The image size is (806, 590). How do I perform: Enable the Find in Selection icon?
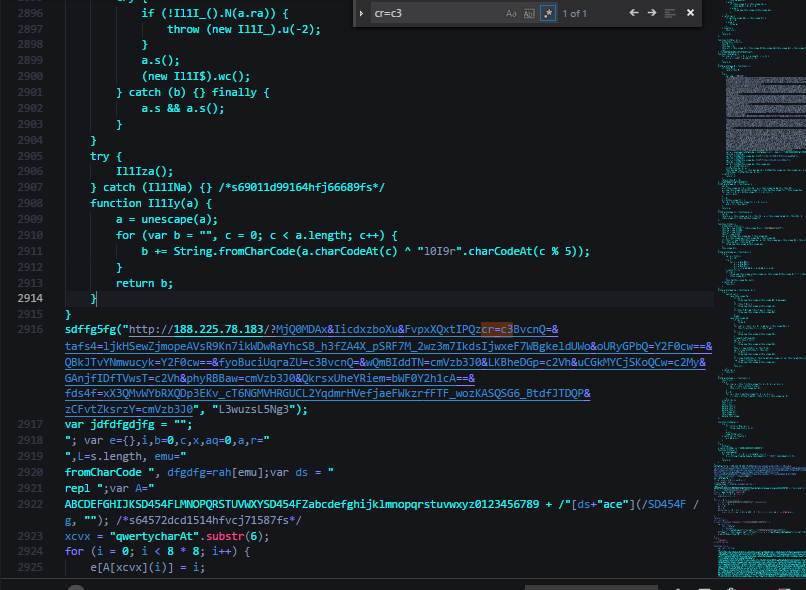coord(671,13)
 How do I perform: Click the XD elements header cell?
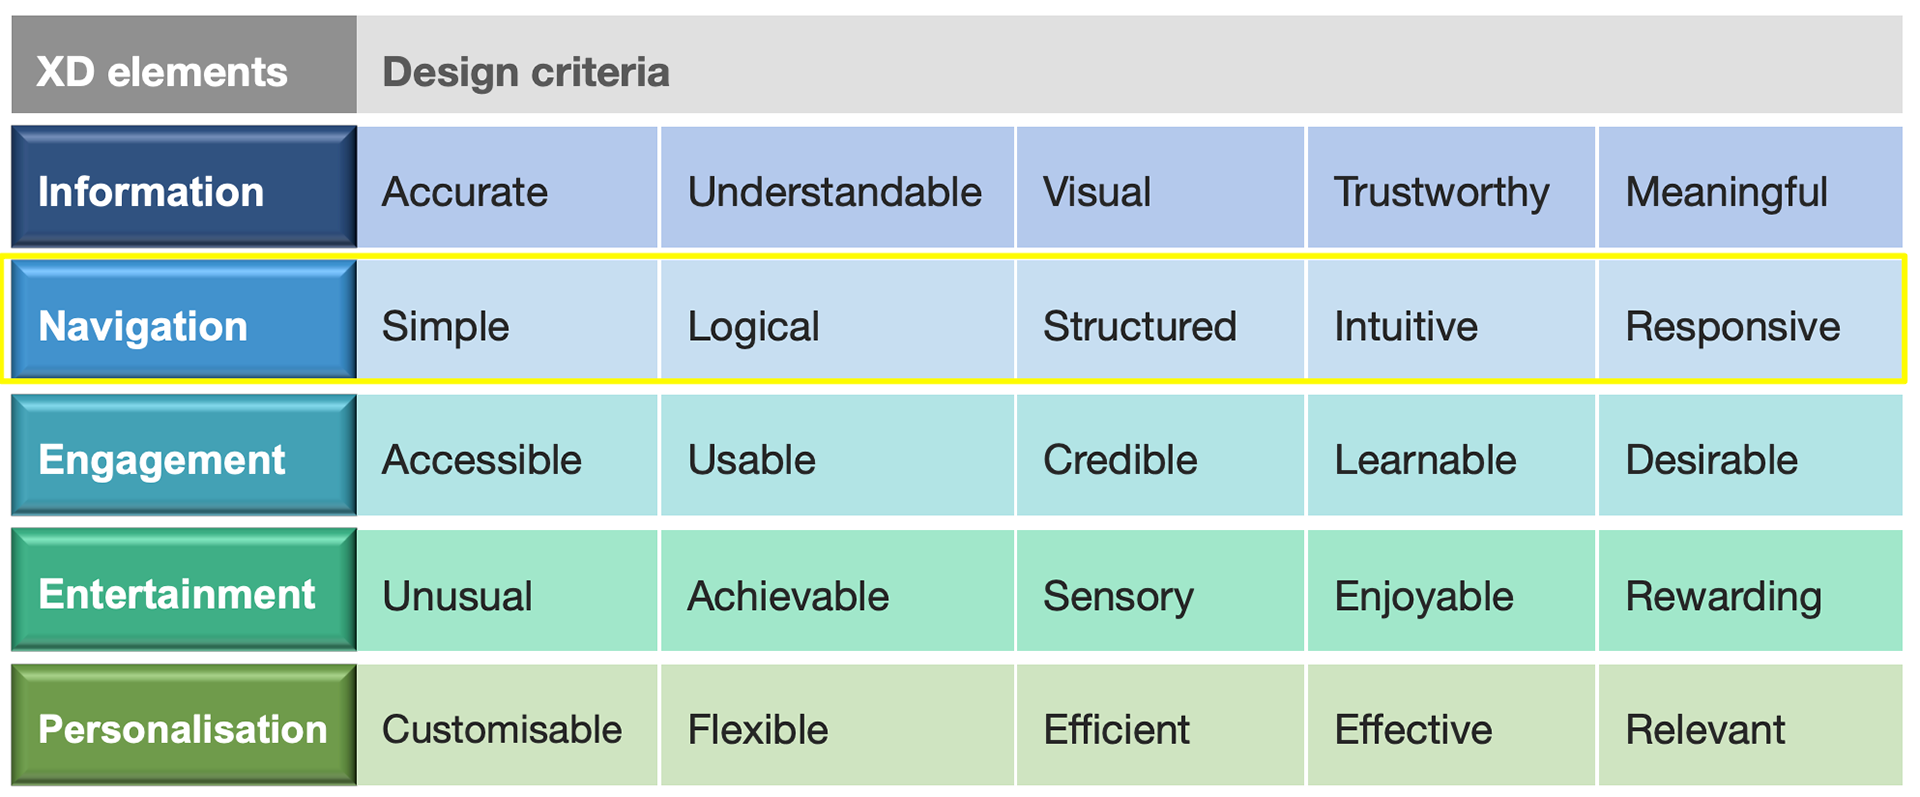[184, 65]
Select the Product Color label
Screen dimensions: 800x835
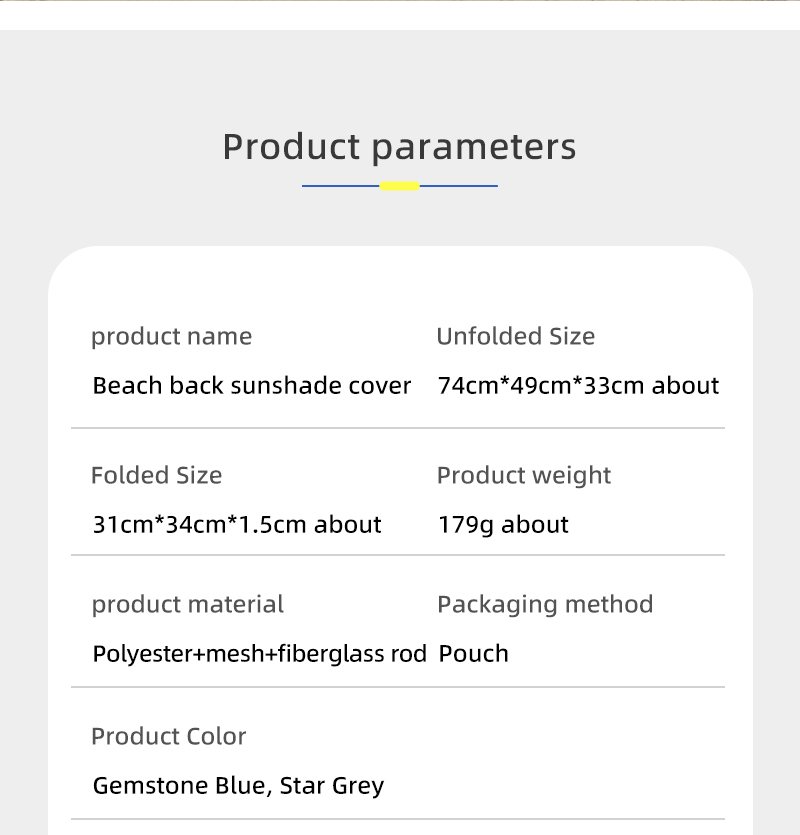(169, 736)
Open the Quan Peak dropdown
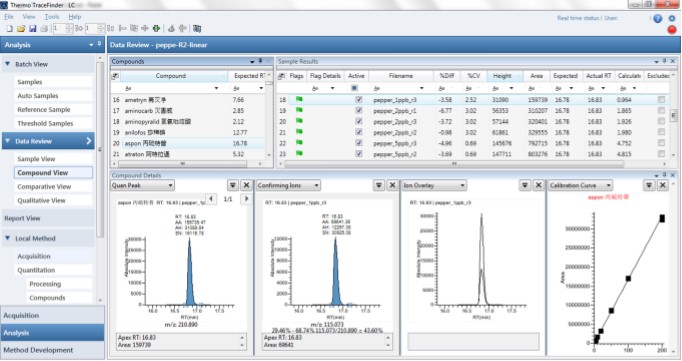The width and height of the screenshot is (682, 361). point(143,185)
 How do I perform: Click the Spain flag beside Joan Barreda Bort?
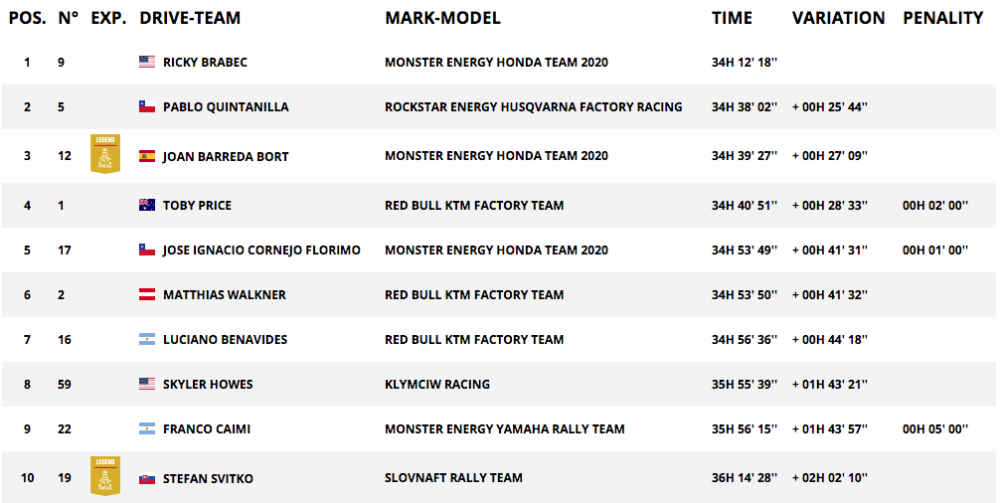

• • • •

■ What you need to do ■
Revise the data above by changing every "How do I perform" to "How can I carry out" and keeping everything else the same. Leave out the pictures.

■ Task output ■
The image size is (806, 590). How can I carry out: Enable the Find in Selection icon?
coord(671,13)
 How can I carry out: Click the XD elements header cell?
[184, 65]
Select the Product Color label
Screen dimensions: 800x835
(169, 736)
Open the Quan Peak dropdown
The width and height of the screenshot is (682, 361). point(143,185)
 How can I carry out: Click the Spain flag beside Joan Barreda Bort?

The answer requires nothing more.